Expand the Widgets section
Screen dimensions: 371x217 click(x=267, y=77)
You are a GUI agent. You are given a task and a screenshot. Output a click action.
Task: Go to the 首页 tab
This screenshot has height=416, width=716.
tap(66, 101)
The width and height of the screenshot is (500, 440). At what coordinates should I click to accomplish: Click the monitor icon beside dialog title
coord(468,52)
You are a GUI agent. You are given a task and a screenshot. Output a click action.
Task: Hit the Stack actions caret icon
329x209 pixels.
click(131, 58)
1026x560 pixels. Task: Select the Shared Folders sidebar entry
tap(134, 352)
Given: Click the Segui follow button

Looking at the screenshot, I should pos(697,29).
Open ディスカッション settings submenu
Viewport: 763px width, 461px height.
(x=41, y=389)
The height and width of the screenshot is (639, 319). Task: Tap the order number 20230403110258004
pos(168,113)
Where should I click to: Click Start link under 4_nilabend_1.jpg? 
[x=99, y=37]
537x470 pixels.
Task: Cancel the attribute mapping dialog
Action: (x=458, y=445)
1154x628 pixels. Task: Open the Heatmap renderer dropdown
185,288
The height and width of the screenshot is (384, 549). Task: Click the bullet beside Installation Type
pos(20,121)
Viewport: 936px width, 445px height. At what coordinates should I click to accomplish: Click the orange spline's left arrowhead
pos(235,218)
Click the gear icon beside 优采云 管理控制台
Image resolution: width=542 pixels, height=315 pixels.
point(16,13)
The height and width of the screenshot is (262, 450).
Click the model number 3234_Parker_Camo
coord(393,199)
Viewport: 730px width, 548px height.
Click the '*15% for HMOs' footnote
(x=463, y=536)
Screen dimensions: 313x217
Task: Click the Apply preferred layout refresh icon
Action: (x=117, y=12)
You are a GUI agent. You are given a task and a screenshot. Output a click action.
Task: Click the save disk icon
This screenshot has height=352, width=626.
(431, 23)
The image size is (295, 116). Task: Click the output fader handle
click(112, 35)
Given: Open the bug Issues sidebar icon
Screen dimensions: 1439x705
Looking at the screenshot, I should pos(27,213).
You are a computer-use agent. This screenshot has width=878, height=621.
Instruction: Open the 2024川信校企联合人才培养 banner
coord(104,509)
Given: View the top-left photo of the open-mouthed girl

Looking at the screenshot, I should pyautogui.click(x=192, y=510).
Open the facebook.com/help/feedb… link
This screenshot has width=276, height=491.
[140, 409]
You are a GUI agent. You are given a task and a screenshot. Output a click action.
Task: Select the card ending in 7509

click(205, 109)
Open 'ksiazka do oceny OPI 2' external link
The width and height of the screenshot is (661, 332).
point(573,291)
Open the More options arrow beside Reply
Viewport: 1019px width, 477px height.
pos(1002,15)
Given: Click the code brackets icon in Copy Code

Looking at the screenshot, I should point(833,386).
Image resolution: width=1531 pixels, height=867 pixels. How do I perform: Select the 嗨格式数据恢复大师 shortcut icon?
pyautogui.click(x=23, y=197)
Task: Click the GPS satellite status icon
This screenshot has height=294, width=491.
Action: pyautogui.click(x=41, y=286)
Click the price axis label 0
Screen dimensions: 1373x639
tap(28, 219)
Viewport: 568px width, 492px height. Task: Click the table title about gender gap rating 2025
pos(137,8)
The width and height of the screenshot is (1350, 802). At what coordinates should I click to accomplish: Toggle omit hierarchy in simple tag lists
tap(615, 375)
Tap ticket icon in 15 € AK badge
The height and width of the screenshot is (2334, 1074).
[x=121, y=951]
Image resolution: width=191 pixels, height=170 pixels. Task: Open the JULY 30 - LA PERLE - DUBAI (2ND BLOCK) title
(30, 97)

__________________________________________________

EXERCISE INSTRUCTIONS
Repeat the data precisely, reproducing every entry.

RESULT OF THIS TASK
Expand the Widgets section
Screen dimensions: 371x217 click(x=267, y=77)
You are a GUI agent. You are given a task and a screenshot. Output a click action.
Task: Go to the 首页 tab
This screenshot has height=416, width=716.
tap(66, 101)
The width and height of the screenshot is (500, 440). At what coordinates should I click to accomplish: Click the monitor icon beside dialog title
coord(468,52)
You are a GUI agent. You are given a task and a screenshot. Output a click action.
Task: Hit the Stack actions caret icon
329x209 pixels.
click(131, 58)
1026x560 pixels. Task: Select the Shared Folders sidebar entry
tap(134, 352)
Given: Click the Segui follow button

Looking at the screenshot, I should pos(697,29).
Open ディスカッション settings submenu
Viewport: 763px width, 461px height.
(x=41, y=389)
The height and width of the screenshot is (639, 319). Task: Tap the order number 20230403110258004
pos(168,113)
Where should I click to: Click Start link under 4_nilabend_1.jpg? 
[x=99, y=37]
537x470 pixels.
Task: Cancel the attribute mapping dialog
Action: (x=458, y=445)
1154x628 pixels. Task: Open the Heatmap renderer dropdown
185,288
The height and width of the screenshot is (384, 549). Task: Click the bullet beside Installation Type
pos(20,121)
Viewport: 936px width, 445px height. At what coordinates should I click to accomplish: Click the orange spline's left arrowhead
pos(235,218)
Click the gear icon beside 优采云 管理控制台
Image resolution: width=542 pixels, height=315 pixels.
point(16,13)
The height and width of the screenshot is (262, 450).
Click the model number 3234_Parker_Camo
coord(393,199)
Viewport: 730px width, 548px height.
Click the '*15% for HMOs' footnote
(x=463, y=536)
Screen dimensions: 313x217
Task: Click the Apply preferred layout refresh icon
Action: (x=117, y=12)
You are a GUI agent. You are given a task and a screenshot. Output a click action.
Task: Click the save disk icon
This screenshot has height=352, width=626.
(431, 23)
The image size is (295, 116). Task: Click the output fader handle
click(112, 35)
Given: Open the bug Issues sidebar icon
Screen dimensions: 1439x705
Looking at the screenshot, I should pos(27,213).
You are a computer-use agent. This screenshot has width=878, height=621.
Instruction: Open the 2024川信校企联合人才培养 banner
coord(104,509)
Given: View the top-left photo of the open-mouthed girl

Looking at the screenshot, I should pyautogui.click(x=192, y=510).
Open the facebook.com/help/feedb… link
This screenshot has width=276, height=491.
[140, 409]
You are a GUI agent. You are given a task and a screenshot. Output a click action.
Task: Select the card ending in 7509

click(205, 109)
Open 'ksiazka do oceny OPI 2' external link
The width and height of the screenshot is (661, 332).
point(573,291)
Open the More options arrow beside Reply
Viewport: 1019px width, 477px height.
pos(1002,15)
Given: Click the code brackets icon in Copy Code

Looking at the screenshot, I should point(833,386).
Image resolution: width=1531 pixels, height=867 pixels. How do I perform: Select the 嗨格式数据恢复大师 shortcut icon?
pyautogui.click(x=23, y=197)
Task: Click the GPS satellite status icon
This screenshot has height=294, width=491.
Action: pyautogui.click(x=41, y=286)
Click the price axis label 0
Screen dimensions: 1373x639
tap(28, 219)
Viewport: 568px width, 492px height. Task: Click the table title about gender gap rating 2025
pos(137,8)
The width and height of the screenshot is (1350, 802). At what coordinates should I click to accomplish: Toggle omit hierarchy in simple tag lists
tap(615, 375)
Tap ticket icon in 15 € AK badge
The height and width of the screenshot is (2334, 1074).
[x=121, y=951]
Image resolution: width=191 pixels, height=170 pixels. Task: Open the JULY 30 - LA PERLE - DUBAI (2ND BLOCK) title
(30, 97)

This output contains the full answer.